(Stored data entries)
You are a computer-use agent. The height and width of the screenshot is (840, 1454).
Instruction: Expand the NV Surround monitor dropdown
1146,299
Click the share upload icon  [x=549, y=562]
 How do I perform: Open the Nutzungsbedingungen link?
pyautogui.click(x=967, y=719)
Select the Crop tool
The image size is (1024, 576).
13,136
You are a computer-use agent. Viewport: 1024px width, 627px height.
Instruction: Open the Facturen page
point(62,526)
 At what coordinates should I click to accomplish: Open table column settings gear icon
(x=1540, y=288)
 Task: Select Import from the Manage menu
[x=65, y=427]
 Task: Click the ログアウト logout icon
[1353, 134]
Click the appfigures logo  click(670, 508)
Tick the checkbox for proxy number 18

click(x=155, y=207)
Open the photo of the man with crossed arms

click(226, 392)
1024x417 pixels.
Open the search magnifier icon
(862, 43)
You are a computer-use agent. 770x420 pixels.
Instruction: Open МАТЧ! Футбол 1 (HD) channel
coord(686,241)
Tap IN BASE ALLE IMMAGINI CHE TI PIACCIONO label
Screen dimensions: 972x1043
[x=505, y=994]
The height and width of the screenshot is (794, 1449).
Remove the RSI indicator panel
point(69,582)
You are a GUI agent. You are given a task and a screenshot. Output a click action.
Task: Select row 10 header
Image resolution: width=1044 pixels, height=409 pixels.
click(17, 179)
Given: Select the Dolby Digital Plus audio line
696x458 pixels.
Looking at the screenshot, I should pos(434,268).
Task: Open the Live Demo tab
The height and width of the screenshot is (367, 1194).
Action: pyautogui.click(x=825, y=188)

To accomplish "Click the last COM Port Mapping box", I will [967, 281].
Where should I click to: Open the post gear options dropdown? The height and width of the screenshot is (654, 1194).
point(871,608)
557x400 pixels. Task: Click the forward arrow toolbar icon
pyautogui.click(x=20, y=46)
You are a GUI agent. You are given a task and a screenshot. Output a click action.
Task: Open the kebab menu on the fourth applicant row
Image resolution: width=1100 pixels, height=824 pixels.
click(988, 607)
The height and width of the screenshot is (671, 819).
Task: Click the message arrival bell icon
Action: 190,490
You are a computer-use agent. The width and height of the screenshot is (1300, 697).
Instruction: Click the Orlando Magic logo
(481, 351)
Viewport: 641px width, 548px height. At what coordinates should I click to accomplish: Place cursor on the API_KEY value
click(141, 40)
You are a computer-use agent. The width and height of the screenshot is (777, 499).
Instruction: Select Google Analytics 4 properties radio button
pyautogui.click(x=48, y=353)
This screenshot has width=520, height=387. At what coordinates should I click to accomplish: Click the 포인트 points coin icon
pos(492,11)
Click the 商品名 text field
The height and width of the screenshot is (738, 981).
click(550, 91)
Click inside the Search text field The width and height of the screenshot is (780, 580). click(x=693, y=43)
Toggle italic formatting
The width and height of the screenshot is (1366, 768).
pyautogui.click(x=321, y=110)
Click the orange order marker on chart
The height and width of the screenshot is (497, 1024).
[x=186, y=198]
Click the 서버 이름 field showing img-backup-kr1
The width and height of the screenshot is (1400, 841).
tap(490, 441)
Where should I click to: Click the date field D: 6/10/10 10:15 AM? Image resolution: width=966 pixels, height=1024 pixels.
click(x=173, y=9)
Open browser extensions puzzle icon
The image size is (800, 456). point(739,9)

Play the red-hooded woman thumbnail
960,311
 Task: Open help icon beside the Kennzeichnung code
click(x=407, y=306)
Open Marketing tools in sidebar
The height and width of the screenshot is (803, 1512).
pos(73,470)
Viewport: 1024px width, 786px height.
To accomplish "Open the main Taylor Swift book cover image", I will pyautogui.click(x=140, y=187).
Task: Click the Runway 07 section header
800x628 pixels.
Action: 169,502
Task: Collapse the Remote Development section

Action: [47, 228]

▶ Problem statement
Recopy all the entries faithfully, leaving none out.

▶ Written response
You are a computer-use agent. The height and width of the screenshot is (840, 1454).
Instruction: Expand the NV Surround monitor dropdown
1146,299
Click the share upload icon  [x=549, y=562]
 How do I perform: Open the Nutzungsbedingungen link?
pyautogui.click(x=967, y=719)
Select the Crop tool
The image size is (1024, 576).
13,136
You are a computer-use agent. Viewport: 1024px width, 627px height.
Instruction: Open the Facturen page
point(62,526)
 At what coordinates should I click to accomplish: Open table column settings gear icon
(x=1540, y=288)
 Task: Select Import from the Manage menu
[x=65, y=427]
 Task: Click the ログアウト logout icon
[1353, 134]
Click the appfigures logo  click(670, 508)
Tick the checkbox for proxy number 18

click(x=155, y=207)
Open the photo of the man with crossed arms

click(226, 392)
1024x417 pixels.
Open the search magnifier icon
(862, 43)
You are a computer-use agent. 770x420 pixels.
Instruction: Open МАТЧ! Футбол 1 (HD) channel
coord(686,241)
Tap IN BASE ALLE IMMAGINI CHE TI PIACCIONO label
Screen dimensions: 972x1043
[x=505, y=994]
The height and width of the screenshot is (794, 1449).
Remove the RSI indicator panel
point(69,582)
You are a GUI agent. You are given a task and a screenshot. Output a click action.
Task: Select row 10 header
Image resolution: width=1044 pixels, height=409 pixels.
click(17, 179)
Given: Select the Dolby Digital Plus audio line
696x458 pixels.
Looking at the screenshot, I should pos(434,268).
Task: Open the Live Demo tab
The height and width of the screenshot is (367, 1194).
Action: pyautogui.click(x=825, y=188)

To accomplish "Click the last COM Port Mapping box", I will [967, 281].
Where should I click to: Open the post gear options dropdown? The height and width of the screenshot is (654, 1194).
point(871,608)
557x400 pixels. Task: Click the forward arrow toolbar icon
pyautogui.click(x=20, y=46)
You are a GUI agent. You are given a task and a screenshot. Output a click action.
Task: Open the kebab menu on the fourth applicant row
Image resolution: width=1100 pixels, height=824 pixels.
click(988, 607)
The height and width of the screenshot is (671, 819).
Task: Click the message arrival bell icon
Action: 190,490
You are a computer-use agent. The width and height of the screenshot is (1300, 697).
Instruction: Click the Orlando Magic logo
(481, 351)
Viewport: 641px width, 548px height. At what coordinates should I click to accomplish: Place cursor on the API_KEY value
click(141, 40)
You are a computer-use agent. The width and height of the screenshot is (777, 499).
Instruction: Select Google Analytics 4 properties radio button
pyautogui.click(x=48, y=353)
This screenshot has width=520, height=387. At what coordinates should I click to accomplish: Click the 포인트 points coin icon
pos(492,11)
Click the 商品名 text field
The height and width of the screenshot is (738, 981).
click(550, 91)
Click inside the Search text field The width and height of the screenshot is (780, 580). click(x=693, y=43)
Toggle italic formatting
The width and height of the screenshot is (1366, 768).
pyautogui.click(x=321, y=110)
Click the orange order marker on chart
The height and width of the screenshot is (497, 1024).
[x=186, y=198]
Click the 서버 이름 field showing img-backup-kr1
The width and height of the screenshot is (1400, 841).
tap(490, 441)
Where should I click to: Click the date field D: 6/10/10 10:15 AM? Image resolution: width=966 pixels, height=1024 pixels.
click(x=173, y=9)
Open browser extensions puzzle icon
The image size is (800, 456). point(739,9)

Play the red-hooded woman thumbnail
960,311
 Task: Open help icon beside the Kennzeichnung code
click(x=407, y=306)
Open Marketing tools in sidebar
The height and width of the screenshot is (803, 1512).
pos(73,470)
Viewport: 1024px width, 786px height.
To accomplish "Open the main Taylor Swift book cover image", I will pyautogui.click(x=140, y=187).
Task: Click the Runway 07 section header
800x628 pixels.
Action: 169,502
Task: Collapse the Remote Development section

Action: [47, 228]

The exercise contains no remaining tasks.